How to complete this task> Work out how many lines in the entries contain the string "agent", and give nothing but that number.

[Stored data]

* * *

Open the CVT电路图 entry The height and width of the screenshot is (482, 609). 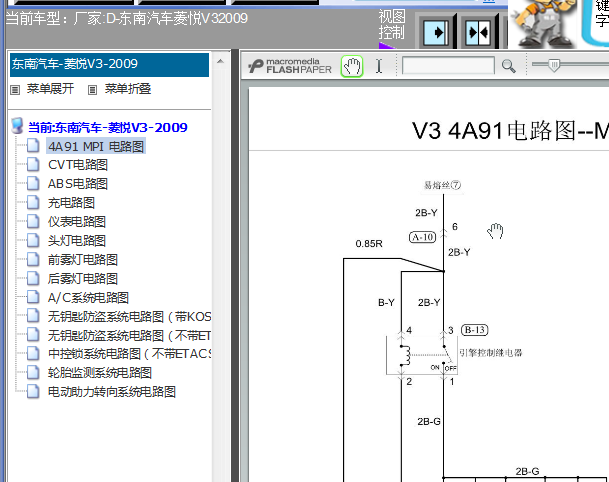[x=77, y=165]
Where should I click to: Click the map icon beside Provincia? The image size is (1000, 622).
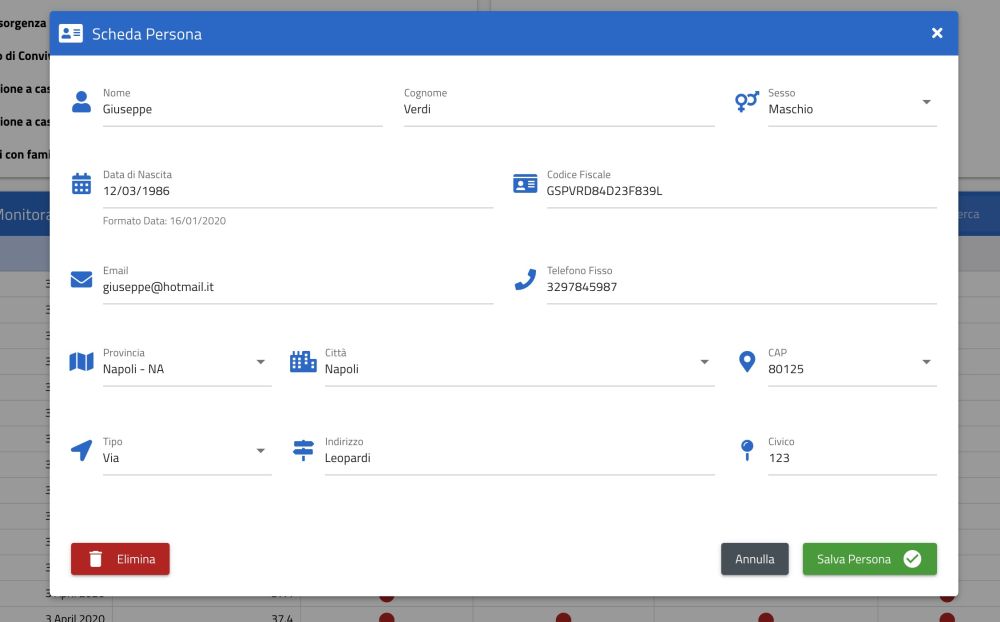(x=82, y=362)
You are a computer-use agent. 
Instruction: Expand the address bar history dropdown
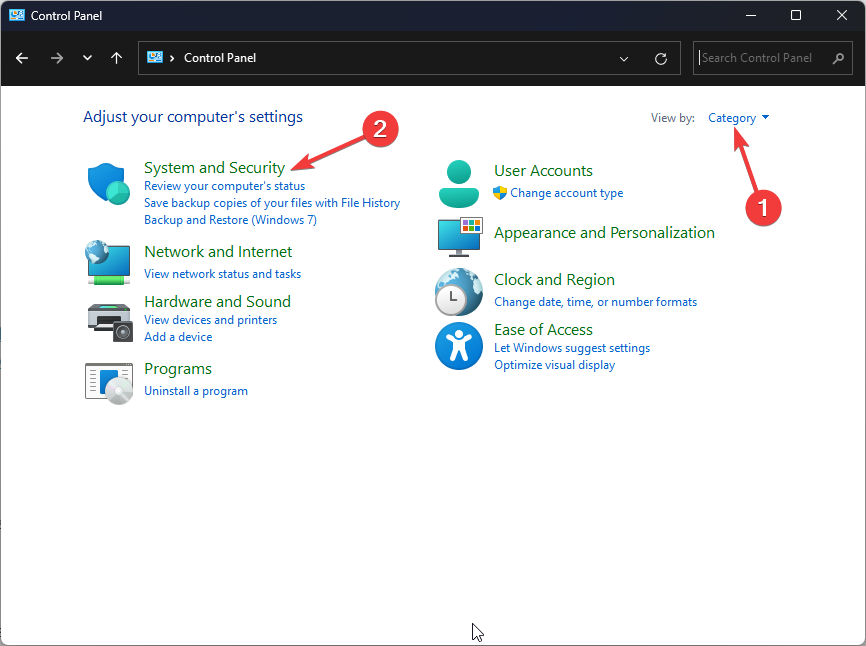point(625,58)
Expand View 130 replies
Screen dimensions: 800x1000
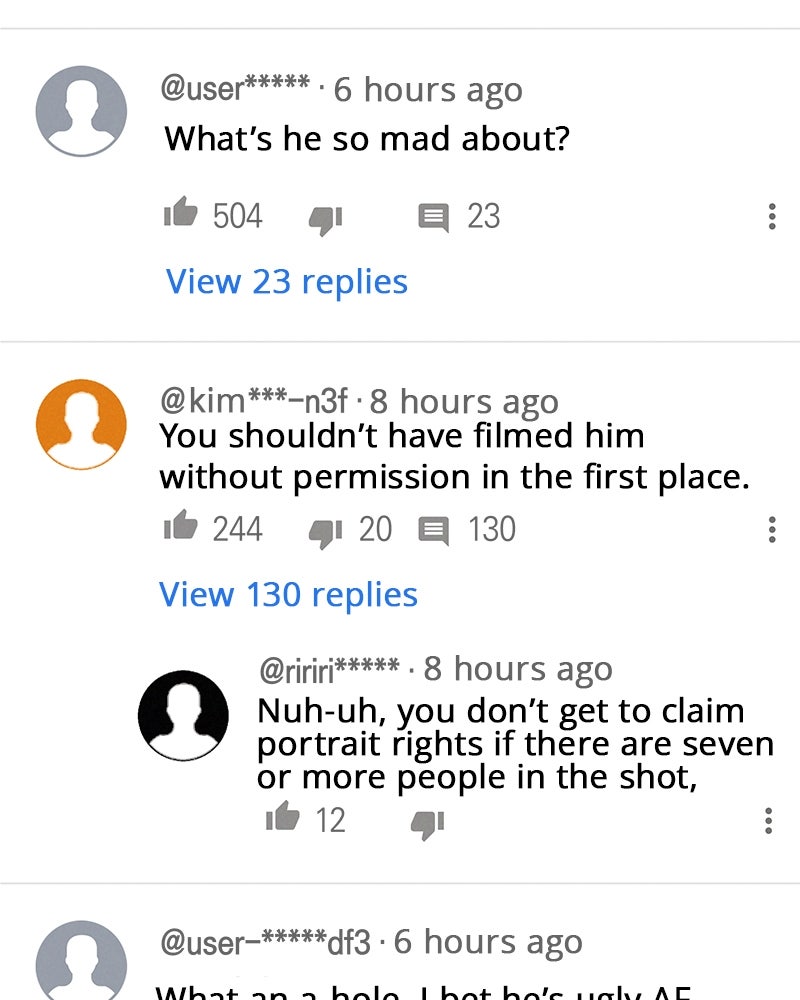288,595
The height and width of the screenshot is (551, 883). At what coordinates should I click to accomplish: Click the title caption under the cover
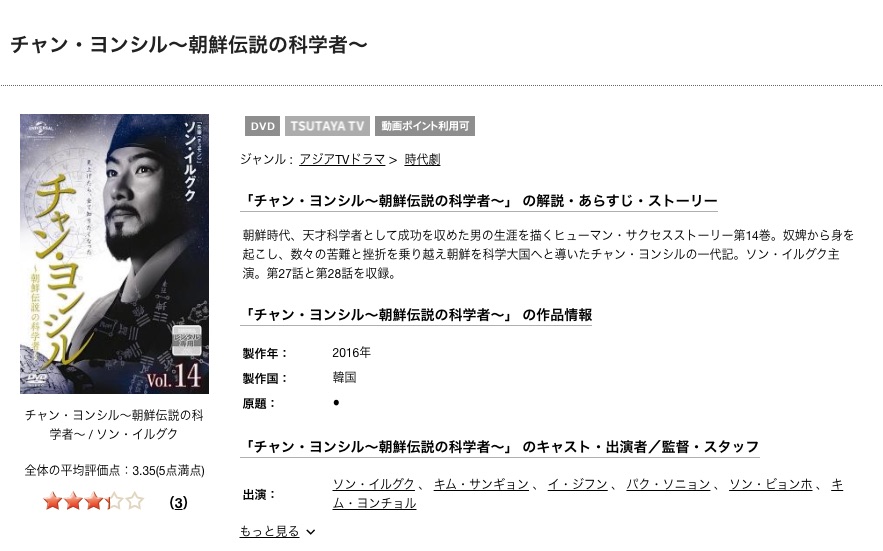point(114,424)
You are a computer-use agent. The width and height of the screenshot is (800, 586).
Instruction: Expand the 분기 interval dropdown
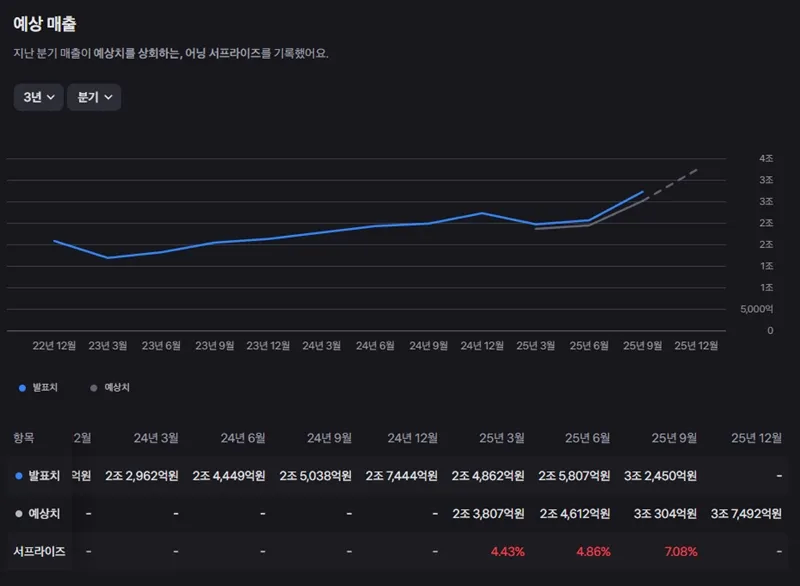click(94, 97)
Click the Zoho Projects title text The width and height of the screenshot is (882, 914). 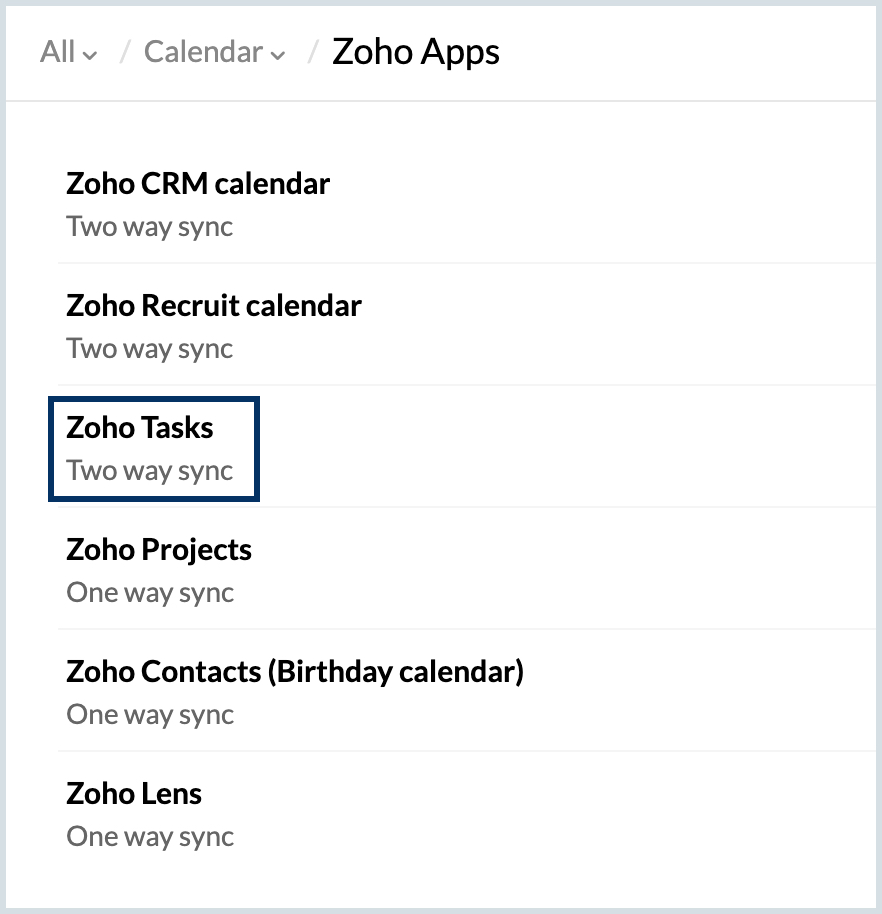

* * *

Output below> 2